Wong Kam-sing said Hong Kong was “committed to carbon neutrality” and that a pathway to reaching net zero will be set out in its upcoming Climate Action Plan – elements of which will feature in Carrie Lam’s policy address next month. “We are taking a one-government approach to climate change”, he said.
Hong Kong’s strategy for deep decarbonisation has a major focus on transport, the Environment Secretary said, citing the progress made so far in building public momentum behind electric vehicles (EVs).
“In 2020, one out of every eight cars bought in Hong Kong was an EV – the highest ratio in Asia,” he said. “By April this year, it had already increased to one in five.”

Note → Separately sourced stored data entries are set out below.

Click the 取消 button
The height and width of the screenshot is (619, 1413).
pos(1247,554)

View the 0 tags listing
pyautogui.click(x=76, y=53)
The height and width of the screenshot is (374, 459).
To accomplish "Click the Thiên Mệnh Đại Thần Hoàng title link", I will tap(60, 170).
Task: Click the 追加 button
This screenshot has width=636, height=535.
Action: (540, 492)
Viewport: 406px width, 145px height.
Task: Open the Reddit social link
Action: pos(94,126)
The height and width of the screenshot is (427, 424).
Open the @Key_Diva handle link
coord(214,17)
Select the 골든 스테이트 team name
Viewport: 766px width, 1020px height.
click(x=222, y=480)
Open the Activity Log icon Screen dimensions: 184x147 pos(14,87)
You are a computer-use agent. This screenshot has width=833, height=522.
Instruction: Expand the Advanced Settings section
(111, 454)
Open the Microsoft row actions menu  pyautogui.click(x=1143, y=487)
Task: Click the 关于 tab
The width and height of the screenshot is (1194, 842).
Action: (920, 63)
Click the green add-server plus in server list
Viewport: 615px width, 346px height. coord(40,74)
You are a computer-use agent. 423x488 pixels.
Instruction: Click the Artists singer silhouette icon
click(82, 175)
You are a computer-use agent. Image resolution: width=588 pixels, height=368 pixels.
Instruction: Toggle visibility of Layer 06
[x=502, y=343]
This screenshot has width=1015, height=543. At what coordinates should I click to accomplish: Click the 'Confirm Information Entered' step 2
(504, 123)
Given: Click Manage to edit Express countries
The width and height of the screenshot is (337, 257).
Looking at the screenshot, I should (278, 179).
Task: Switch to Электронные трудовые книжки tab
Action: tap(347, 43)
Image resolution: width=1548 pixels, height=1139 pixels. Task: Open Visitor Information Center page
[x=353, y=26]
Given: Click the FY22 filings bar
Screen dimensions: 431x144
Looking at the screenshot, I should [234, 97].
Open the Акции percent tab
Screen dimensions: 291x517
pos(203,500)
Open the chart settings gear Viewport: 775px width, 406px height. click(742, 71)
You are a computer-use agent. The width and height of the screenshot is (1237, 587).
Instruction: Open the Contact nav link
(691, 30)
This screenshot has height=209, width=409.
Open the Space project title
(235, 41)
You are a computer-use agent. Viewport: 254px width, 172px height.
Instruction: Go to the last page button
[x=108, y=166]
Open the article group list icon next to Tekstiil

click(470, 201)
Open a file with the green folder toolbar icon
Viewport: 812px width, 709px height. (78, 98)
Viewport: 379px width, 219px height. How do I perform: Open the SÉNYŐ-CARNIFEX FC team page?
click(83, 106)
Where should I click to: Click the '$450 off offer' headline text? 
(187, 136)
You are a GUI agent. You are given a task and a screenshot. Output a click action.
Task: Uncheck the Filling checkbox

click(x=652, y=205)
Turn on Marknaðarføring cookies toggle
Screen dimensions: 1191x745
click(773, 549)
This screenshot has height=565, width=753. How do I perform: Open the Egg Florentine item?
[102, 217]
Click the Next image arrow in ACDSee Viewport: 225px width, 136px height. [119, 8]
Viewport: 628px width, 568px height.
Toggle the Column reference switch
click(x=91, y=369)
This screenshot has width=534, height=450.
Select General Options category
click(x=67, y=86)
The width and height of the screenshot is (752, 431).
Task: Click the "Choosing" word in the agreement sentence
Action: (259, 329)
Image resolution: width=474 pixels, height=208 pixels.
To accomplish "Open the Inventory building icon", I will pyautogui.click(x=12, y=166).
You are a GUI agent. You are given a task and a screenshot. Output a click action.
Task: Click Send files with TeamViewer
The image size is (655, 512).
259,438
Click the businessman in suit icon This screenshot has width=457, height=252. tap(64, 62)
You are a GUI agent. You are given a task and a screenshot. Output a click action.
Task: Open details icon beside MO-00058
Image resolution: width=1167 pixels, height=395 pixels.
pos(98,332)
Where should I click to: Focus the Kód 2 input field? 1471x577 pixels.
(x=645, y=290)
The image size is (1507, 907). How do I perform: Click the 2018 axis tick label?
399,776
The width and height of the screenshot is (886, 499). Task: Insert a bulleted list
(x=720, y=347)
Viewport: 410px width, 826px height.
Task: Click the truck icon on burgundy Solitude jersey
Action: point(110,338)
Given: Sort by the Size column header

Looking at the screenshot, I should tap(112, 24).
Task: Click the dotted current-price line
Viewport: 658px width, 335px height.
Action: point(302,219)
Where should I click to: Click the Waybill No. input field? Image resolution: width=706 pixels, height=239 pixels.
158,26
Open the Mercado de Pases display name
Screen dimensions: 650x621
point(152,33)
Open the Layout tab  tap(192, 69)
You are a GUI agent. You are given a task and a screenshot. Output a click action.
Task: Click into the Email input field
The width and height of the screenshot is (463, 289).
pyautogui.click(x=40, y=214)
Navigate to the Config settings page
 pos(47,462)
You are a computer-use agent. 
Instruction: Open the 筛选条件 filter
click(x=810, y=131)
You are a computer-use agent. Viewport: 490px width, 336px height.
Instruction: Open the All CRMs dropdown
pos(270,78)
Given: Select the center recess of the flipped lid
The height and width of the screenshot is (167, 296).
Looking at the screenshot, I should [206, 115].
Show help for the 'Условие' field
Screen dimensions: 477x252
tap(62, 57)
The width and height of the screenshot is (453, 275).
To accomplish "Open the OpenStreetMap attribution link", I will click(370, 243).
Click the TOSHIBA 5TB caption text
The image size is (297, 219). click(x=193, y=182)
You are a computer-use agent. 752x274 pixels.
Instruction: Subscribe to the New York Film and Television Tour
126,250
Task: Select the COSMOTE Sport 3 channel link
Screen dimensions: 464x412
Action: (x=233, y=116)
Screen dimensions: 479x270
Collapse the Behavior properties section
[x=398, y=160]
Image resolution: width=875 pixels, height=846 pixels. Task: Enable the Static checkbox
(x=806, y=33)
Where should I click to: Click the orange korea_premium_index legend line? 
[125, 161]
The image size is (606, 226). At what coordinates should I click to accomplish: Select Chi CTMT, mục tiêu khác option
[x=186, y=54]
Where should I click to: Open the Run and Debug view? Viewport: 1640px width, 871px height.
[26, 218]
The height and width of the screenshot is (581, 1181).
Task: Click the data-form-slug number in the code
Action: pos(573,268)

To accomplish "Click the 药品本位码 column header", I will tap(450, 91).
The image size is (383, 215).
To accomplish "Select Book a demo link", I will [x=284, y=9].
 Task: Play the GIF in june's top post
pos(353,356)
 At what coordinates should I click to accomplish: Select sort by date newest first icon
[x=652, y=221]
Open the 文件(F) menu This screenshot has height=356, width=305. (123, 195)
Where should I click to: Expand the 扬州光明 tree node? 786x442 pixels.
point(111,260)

His department is also planning pilot schemes for hydrogen powered buses, Secretary Wong added, highlighting the growing importance of element H for the city’s future energy mix.
“We are training our people to understand more about hydrogen trends,” he said.
Other measures include updated building regulations to lower energy consumption and ensuring every home has a smart meter within the next seven years.
The online dialogue was convened as part of the Asia House COP26 Programme, which has previously featured key figures including COP26 President Alok Sharma; Wang Yao, Director of the Green Finance Institute; Preety Bhandari, Chief of Climate Change and Disaster Risk Management at the ADB; and the Saudi Ambassador to the UK, HRH Prince Khalid bin Bandar bin Sultan bin Abdulaziz Al Saud.
Asia House Chief Executive Michael Lawrence chaired the discussion, bringing in questions from corporate stakeholders around the world. Issues raised with Secretary Wong included Hong Kong’s role in the green bond market; the SAR’s strategy for securing renewable energies; and efforts to reduce air pollution. Secretary Wong was also challenged about Hong Kong’s role in financing coal power plants overseas, and whether the government is aware of the environmental impact of its renewable energy sources.
The discussion provided a key opportunity for members of the Asia House network to gain insights on Hong Kong’s approach to one of the most pressing global issues of our time.